/---
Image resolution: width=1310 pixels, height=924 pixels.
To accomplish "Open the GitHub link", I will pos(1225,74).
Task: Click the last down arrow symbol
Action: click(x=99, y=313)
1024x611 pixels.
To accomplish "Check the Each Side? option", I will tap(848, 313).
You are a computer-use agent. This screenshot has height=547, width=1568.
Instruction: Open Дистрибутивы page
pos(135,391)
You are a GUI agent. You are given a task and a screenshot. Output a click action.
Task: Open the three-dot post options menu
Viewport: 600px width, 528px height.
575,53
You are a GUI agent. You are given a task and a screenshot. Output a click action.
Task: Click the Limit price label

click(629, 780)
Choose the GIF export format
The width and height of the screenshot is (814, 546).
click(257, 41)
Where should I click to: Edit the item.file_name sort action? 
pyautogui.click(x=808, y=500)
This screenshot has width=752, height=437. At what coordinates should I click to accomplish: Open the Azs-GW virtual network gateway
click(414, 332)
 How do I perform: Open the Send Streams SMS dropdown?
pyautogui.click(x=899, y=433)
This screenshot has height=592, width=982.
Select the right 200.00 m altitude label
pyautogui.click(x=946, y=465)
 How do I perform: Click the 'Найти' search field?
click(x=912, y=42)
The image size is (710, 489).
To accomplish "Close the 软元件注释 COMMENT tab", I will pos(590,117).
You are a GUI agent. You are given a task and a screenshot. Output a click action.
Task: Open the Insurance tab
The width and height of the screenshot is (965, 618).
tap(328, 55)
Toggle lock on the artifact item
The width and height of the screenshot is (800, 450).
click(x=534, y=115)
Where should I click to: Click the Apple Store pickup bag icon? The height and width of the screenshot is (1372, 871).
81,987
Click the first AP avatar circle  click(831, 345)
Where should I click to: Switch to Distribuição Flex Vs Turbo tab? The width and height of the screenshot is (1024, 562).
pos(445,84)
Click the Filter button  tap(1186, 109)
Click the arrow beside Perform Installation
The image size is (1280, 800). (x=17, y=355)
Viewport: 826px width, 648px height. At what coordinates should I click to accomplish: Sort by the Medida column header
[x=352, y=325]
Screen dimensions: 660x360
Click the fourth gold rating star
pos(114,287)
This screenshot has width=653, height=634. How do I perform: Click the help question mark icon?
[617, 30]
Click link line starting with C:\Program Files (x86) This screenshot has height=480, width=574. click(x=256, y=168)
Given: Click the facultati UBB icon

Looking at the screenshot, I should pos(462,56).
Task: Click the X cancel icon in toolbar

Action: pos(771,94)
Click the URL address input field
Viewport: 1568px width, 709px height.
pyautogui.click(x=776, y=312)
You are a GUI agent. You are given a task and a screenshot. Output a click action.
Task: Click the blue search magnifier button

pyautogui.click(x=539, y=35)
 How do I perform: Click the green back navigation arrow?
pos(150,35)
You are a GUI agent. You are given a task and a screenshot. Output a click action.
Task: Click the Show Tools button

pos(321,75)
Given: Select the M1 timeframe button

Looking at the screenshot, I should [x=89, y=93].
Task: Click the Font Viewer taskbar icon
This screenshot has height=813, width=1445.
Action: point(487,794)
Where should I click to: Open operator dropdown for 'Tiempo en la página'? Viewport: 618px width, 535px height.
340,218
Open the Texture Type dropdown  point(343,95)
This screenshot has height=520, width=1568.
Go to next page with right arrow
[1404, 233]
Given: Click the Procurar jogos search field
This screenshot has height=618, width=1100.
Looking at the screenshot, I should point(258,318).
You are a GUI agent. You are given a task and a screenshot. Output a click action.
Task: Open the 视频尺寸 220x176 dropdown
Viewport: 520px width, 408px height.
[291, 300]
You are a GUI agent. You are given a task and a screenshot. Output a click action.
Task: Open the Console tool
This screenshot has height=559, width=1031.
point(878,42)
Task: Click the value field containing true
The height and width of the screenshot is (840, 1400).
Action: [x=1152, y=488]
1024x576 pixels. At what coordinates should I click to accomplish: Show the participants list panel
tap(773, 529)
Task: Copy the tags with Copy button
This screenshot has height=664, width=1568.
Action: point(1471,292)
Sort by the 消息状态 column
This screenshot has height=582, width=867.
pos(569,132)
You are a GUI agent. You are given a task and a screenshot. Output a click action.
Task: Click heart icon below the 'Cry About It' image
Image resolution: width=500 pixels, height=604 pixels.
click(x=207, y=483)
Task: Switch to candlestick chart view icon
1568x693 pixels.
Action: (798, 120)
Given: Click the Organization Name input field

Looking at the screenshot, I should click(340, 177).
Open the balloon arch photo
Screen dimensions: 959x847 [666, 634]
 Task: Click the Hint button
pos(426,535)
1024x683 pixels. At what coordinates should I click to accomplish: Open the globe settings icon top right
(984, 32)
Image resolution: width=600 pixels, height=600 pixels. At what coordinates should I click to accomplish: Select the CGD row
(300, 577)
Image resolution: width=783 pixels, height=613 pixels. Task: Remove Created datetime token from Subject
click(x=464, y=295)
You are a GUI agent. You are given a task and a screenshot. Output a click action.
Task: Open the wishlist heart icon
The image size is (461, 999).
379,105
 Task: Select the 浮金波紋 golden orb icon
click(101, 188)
\---
The lines to return are those in the records above that hold the word "heart".

Task: Click heart icon below the 'Cry About It' image
Task: Open the wishlist heart icon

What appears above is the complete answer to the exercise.